The sale saw a record number of bids, Cheng said.
“More than 150 companies attended our auction, and over 70 percent of the buyers placed winning bids. The majority of our buyers came from Japan,” Cheng said. “Since our auction is relatively new, it takes time to mature. Buyers, however, are steadily becoming more confident with the goods we offer since our summer auction saw the participation of 30 new attendees.”
Small-sized golden South Sea pearls from Myanmar were among the most sought-after items at the sale. “Those goods were in demand since we saw several bids for lots of 8mm to 11mm pearls. Lots 173 and 187 – Myanmar golden South Sea pearls measuring 10mm to 11mm in diameter – were also popular with buyers,” according to Cheng.
Buyer sentiment kicked off strong at the June sale.
“Buyers were more cautious during our March auction but since the market had picked up over the last few months, buyers were much more confident about placing bids. Prices were stable and stayed within the norm, and we expect a strong market heading into September,” the Rio Pearl executive said.

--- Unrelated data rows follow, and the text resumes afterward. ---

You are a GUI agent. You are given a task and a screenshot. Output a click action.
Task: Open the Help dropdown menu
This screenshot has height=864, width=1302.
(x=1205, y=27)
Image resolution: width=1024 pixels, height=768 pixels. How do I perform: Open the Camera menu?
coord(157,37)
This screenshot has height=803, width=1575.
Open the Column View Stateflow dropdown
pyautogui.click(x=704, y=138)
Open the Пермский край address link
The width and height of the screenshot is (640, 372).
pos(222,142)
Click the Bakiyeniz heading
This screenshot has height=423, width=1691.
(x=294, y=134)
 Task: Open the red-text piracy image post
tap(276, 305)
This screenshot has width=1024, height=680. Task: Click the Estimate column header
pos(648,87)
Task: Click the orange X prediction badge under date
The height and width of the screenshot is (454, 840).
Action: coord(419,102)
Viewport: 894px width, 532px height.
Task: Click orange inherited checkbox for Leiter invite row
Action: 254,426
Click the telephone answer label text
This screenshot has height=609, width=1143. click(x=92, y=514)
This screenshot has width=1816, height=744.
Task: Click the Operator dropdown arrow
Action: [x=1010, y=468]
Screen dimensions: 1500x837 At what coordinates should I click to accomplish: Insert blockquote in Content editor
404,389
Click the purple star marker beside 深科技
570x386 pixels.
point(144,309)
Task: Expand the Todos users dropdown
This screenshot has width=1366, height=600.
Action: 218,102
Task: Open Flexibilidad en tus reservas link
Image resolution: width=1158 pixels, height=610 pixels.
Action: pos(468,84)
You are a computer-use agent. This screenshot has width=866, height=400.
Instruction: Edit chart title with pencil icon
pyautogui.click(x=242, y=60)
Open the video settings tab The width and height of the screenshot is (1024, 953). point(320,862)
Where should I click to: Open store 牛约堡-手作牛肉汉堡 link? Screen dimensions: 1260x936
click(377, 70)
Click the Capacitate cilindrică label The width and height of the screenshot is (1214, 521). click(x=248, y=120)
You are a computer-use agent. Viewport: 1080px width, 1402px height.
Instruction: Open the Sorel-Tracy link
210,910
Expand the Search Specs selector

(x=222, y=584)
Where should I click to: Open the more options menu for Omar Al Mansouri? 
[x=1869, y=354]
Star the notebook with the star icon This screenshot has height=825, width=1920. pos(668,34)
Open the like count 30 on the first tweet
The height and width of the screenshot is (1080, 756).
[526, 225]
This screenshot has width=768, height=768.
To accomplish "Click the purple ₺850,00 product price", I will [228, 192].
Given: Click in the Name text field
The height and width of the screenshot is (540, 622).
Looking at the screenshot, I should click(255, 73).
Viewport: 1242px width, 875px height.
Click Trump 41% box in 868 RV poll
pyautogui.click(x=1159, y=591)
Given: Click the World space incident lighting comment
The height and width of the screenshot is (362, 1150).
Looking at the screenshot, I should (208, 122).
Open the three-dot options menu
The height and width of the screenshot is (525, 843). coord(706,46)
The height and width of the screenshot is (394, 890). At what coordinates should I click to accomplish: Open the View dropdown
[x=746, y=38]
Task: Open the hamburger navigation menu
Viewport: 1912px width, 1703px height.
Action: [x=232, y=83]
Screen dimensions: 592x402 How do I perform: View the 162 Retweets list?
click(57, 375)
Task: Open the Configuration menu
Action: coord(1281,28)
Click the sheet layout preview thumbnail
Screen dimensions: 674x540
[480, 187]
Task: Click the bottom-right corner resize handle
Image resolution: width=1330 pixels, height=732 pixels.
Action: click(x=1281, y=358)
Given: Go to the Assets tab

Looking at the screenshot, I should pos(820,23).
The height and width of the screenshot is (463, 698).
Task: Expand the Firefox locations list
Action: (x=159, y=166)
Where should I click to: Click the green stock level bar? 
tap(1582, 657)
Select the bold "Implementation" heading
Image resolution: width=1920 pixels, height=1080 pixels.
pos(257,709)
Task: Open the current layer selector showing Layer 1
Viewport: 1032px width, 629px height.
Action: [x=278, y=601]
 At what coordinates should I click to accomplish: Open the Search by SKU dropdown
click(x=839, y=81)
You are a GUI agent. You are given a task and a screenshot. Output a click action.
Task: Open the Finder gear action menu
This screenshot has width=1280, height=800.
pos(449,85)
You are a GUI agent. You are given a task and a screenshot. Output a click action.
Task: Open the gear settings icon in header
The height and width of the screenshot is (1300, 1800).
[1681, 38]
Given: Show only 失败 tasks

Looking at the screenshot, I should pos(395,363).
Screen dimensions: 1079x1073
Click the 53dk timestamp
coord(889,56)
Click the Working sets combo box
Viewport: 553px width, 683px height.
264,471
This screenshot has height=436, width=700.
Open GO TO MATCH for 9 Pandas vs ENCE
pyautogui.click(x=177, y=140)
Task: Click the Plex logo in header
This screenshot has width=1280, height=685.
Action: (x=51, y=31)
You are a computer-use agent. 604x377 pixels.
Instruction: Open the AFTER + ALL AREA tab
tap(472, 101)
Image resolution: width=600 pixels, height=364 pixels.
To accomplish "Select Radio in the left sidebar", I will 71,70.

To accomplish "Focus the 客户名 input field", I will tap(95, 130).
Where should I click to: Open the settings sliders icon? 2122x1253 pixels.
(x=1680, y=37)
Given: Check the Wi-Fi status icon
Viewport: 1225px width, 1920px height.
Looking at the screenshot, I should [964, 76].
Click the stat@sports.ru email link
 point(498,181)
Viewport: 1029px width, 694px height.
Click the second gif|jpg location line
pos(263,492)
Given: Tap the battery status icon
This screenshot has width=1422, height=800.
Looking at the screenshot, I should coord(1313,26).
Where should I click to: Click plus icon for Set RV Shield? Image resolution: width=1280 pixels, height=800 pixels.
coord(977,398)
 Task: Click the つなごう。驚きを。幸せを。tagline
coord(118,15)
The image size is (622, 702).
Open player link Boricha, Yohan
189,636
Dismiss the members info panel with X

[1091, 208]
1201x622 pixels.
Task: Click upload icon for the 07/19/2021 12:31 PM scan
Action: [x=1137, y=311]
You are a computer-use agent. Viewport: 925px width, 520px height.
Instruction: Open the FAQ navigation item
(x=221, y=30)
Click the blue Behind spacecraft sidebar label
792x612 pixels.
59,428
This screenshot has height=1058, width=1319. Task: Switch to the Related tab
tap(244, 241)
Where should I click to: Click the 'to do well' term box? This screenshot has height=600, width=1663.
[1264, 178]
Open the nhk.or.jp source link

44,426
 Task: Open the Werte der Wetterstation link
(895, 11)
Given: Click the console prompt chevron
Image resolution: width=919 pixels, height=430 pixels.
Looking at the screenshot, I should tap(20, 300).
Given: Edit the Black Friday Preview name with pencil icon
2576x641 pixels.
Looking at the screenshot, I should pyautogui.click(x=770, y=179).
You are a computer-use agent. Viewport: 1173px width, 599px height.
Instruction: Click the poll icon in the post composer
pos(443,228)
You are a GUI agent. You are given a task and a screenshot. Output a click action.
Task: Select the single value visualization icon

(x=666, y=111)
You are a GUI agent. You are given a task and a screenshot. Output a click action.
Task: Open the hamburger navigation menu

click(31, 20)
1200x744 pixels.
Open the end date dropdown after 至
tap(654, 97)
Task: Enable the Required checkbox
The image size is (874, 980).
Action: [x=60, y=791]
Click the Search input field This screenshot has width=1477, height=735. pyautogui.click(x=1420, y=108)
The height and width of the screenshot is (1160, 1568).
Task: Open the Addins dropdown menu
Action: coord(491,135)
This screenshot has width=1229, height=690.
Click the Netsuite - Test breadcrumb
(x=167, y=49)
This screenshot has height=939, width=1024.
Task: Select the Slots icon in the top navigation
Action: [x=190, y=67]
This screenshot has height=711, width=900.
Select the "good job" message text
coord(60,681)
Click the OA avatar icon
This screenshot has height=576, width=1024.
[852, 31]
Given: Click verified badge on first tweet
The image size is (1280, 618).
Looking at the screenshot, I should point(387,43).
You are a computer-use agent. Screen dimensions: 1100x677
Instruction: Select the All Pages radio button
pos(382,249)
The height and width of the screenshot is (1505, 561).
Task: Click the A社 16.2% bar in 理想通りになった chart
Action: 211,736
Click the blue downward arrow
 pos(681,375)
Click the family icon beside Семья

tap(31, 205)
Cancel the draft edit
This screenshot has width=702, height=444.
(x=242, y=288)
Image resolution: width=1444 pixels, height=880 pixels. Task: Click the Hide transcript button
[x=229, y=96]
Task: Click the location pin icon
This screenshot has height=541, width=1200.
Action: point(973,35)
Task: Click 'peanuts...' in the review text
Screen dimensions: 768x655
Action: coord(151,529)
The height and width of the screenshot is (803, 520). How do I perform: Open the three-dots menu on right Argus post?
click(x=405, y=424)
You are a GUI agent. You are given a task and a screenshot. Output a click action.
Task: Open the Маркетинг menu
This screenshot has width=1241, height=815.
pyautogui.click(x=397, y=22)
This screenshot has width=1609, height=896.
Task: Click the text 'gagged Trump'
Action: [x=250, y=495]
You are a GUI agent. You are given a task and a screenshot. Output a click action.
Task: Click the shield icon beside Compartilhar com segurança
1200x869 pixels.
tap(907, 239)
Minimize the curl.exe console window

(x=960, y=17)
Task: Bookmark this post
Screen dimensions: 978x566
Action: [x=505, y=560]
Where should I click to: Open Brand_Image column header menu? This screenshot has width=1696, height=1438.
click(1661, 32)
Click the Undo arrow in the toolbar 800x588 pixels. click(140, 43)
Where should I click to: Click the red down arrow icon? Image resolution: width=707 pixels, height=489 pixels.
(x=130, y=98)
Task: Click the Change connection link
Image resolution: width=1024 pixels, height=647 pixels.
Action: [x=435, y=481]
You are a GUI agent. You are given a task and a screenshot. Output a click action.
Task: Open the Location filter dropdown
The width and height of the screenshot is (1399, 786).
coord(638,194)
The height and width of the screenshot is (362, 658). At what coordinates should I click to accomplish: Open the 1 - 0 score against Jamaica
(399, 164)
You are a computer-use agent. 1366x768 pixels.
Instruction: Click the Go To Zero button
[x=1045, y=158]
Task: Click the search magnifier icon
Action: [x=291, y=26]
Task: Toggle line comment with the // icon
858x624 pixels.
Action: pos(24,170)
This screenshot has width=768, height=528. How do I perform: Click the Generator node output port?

Asked if he were anticipating stronger demand from China in the coming months, Cheng replied, “Since the global economy is still recovering, we do hope that Chinese buyers will steadily increase their demand in the second half of the year. As I understand, demand in China this year has been steady, and that Myanmar pearls in deeper gold colours have easily been sold. However, due to the rarity of high-quality deep golden pearls, prices have remained strong.”
Tahitian pearls in “good colour” or goods that come close to peacock hues remain highly sought after.
“Demand for these pearls is stronger than ever but supply remains very limited,” Cheng said.